Myofascia is the name given to the part of the connective tissue system (fascia) that separates and contains every muscle of the body. Very little attention has been paid to the connective tissue and its intimate anatomical associations to muscles such as the connections between muscles. The connective tissue is a three-dimensional interconnected network throughout the whole body. In traditional anatomy, muscles are described as single units having an origin, insertion, function and internal relation as well as being either agonistic or antagonistic (dynamic or opposing).
When adding the connecting function of the tissue (fascia) where it envelopes, links and synchronizes muscles at work, the tissue is affected by the movement of a muscle which then propagates further. Thus, muscles do not work isolated and independently but together linked by the connective tissue. The connective tissue’s functions includes for example recoil and shock absorption, as well as conserving energy to be used in explosive movement.
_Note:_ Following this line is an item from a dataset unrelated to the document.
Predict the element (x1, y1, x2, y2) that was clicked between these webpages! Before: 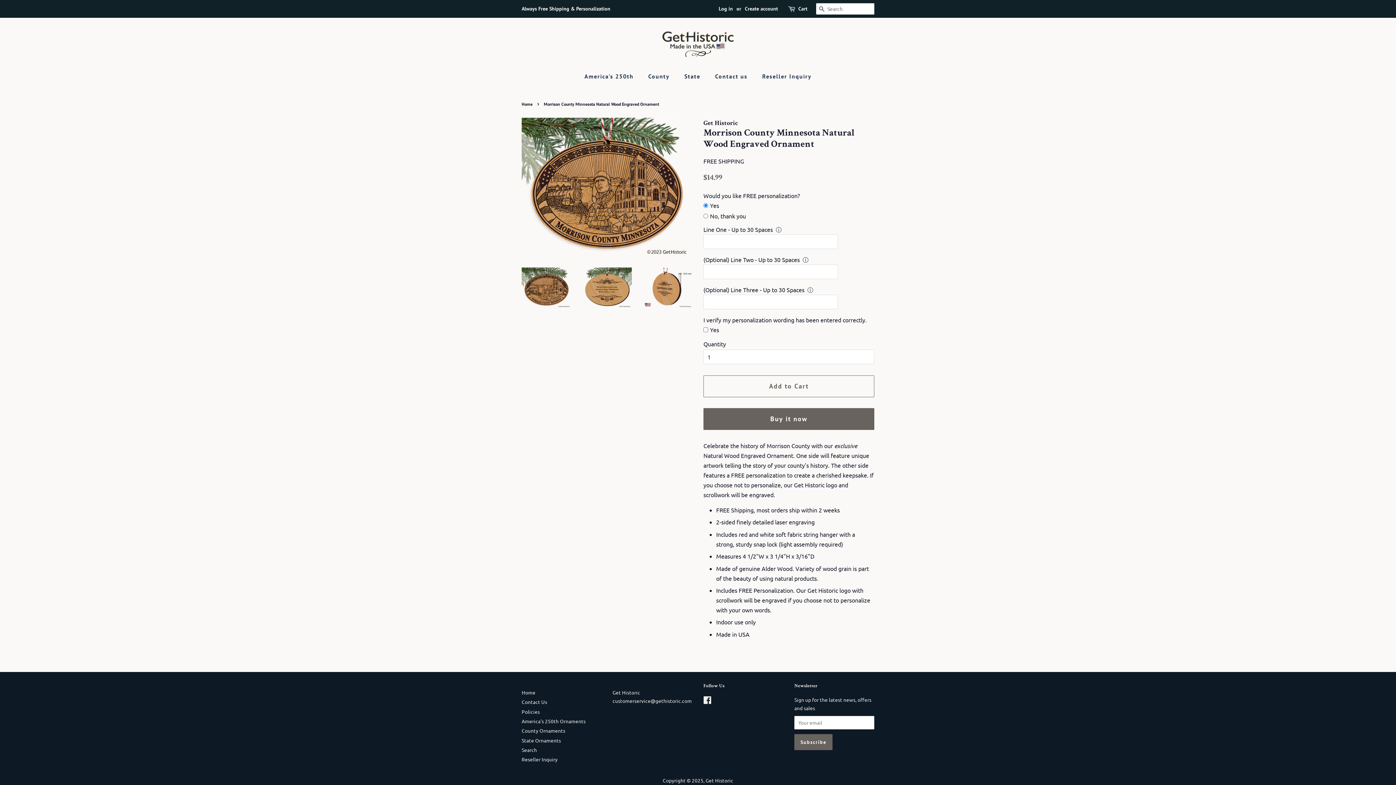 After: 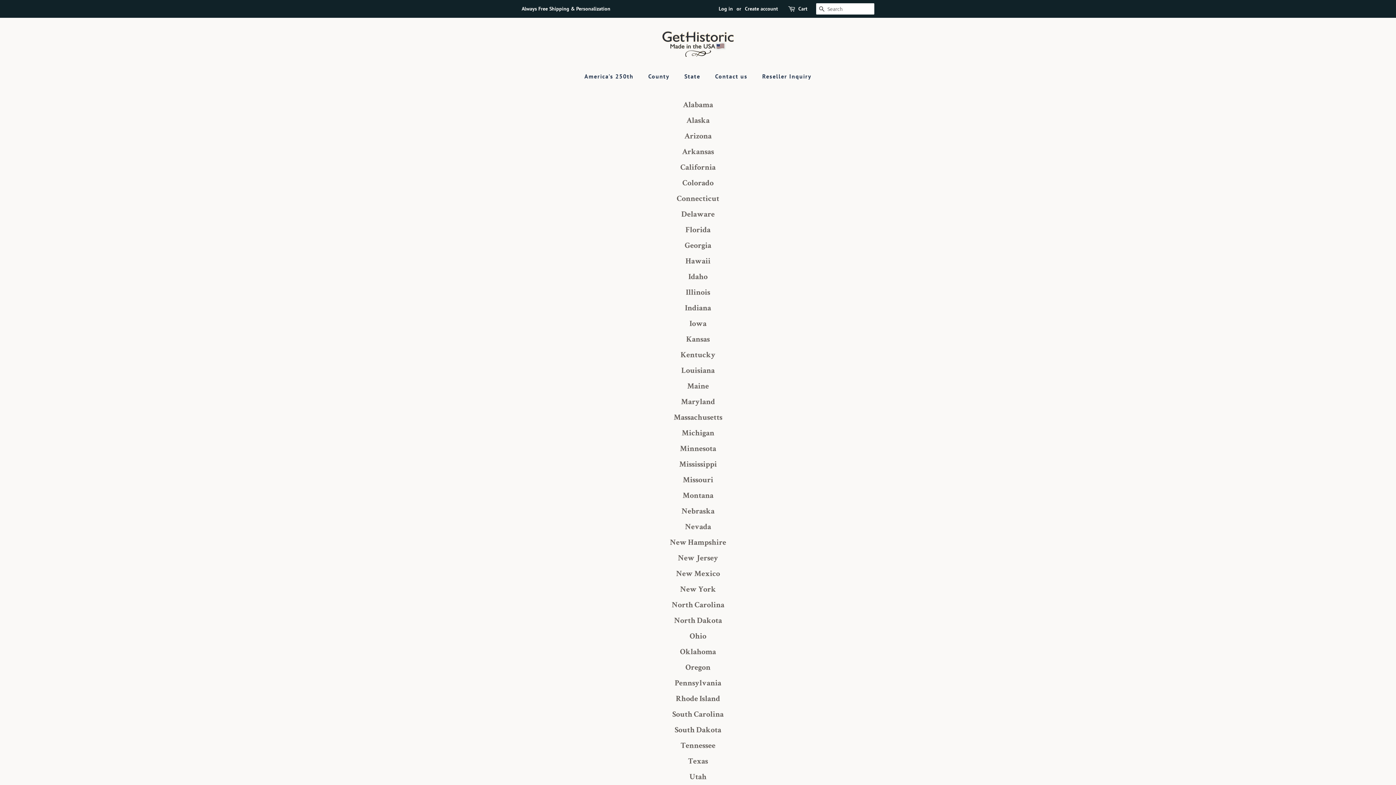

Both areolar (“loose” tissue/superficial fascia) and dense connective tissue and thereby fascia tissue, has been revealed through recent research in humans. It has been shown that this tissue plays an important role in the locomotive system and thereby has an influence on biomechanics and posture of humans and animals alike. When one sees that the healing of wounds result in stronger tissue (connective tissue) in the scarred area, which causes impaired mobility in that area, one can think about what happens inside the body’s fascia structure during prolonged strain and damage.
It is also important to consider the role of Myofascial tension to body balance and posture and not only think of muscles in terms of agonists and antagonists. There is increasing evidence that fascia plays an important role in movement perception and coordination. The fascia’s resistance plays a key role in tissue function.